Zahra dan Zulfa menggeleng melihat tingkah Ai. Walaupun Zahra berusaha menggerakkan kepala Ai ke arahnya, tapi tetap saja mata Ai tak menatapnya.
“Ih Ai, lu disantet apa si sama Ustadz Al sampe gini amat, udah kali natapnya,” decak Zahra. Ai mengabaikan perkataan Zahra dan tetap fokus menatap Al.
“Baik, cukup sampai di sini pertemuan kita kali ini, wassalamu’alaikum warahmatullahi wabarakatuh,” tutup Al.
Setelah menjawab salam seluruh siswa keluar kelas. Sementara kaki Ai beralih melangkah ke arah Al yang sedang sibuk merapikan kertas-kertas berserakan dari siswa. Zahra dan Zulfa tak menyadari Ai berhenti mengikutinya.
“Pak Ustadz,” panggil Ai seraya mengulurkan tangan.
Al terlihat mengamati Ai sejenak lalu mengatakan, “Ditusuknya kepala seseorang dengan pasak dari besi, sungguh lebih baik daripada menyentuh wanita yang bukan mahramnya, hadits riwayat Thabrani.”
Ai langsung menganga mendengar jawaban yang keluar dari Al. Dengan polosnya Ai bertanya, “Kenapa, Pak?”
“Kamu baru saja meminta untuk bersalaman,” jawab Al.
Ai berusaha mencerna perkataan Al. Setelah mengerti maksudnya, Ai spontan tertawa. “Ooh ini Ai itu mau bantuin Pak Ustadz bawain kertas, bukan mau salim,” ujar Ai masih terkekeh.
“Oh engh .. ini,” kata Al sambil menyerahkan beberapa tumpukan kertas, dirinya seperti ingin menolak tapi tidak jadi. Tingkahnya terlihat sekali sedang salting alias salah tingkah.

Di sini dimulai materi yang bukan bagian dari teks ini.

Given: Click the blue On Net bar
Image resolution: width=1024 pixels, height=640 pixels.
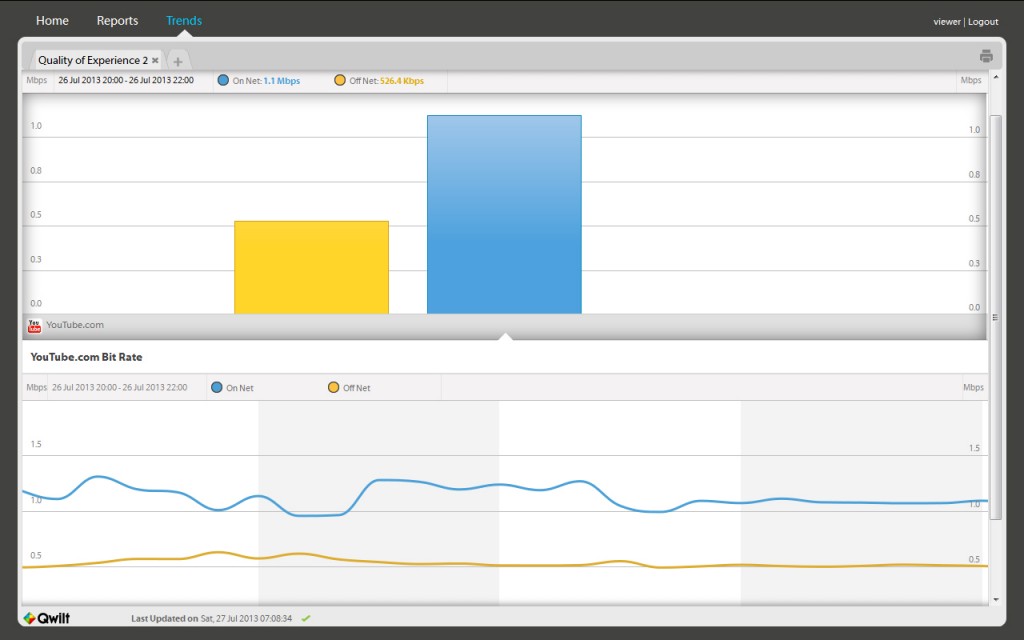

Al memasang wajah datar lalu berjalan meninggalkan Ai yang masih tertawa. Ai mengikutinya di belakang sambil terkekeh menahan tawa. Dia tidak menyangka seorang “Pak Ustadz” dapat dengan percaya dirinya mengira Ai ingin mengajak berjabat tangan.
Di tengah perjalanan tiba-tiba langkah Ai dihentikan oleh seseorang. “Eits ngapain, lu. Sini biar gua aja,” kata Bianca langsung menyerobot kertas yang Ai bawa.
“Ih apaan sih lo! Dateng-dateng main rebut kertas milik orang,” balas Ai.
Bianca malah menirukan Ai saat sedang berbicara. “Udah biar gua aja yang bantuin Ustadz Al, lagian lo nolong juga karena ada maunya kan? Alias modus seribu cara,” kata Bianca membuat Ai bungkam.
KAMU SEDANG MEMBACA
Part of Fisabilillah [On Going]
Teen FictionAiniya mengalami perubahan drastis karena sering berpindah tempat tinggal mengikuti orang tuanya. Mereka pindah dikarenakan urusan pekerjaan. Hingga abinya pun memutuskan untuk menetap di Jakarta dan meninggalkan kampungnya di Bandung. Sifatnya sela...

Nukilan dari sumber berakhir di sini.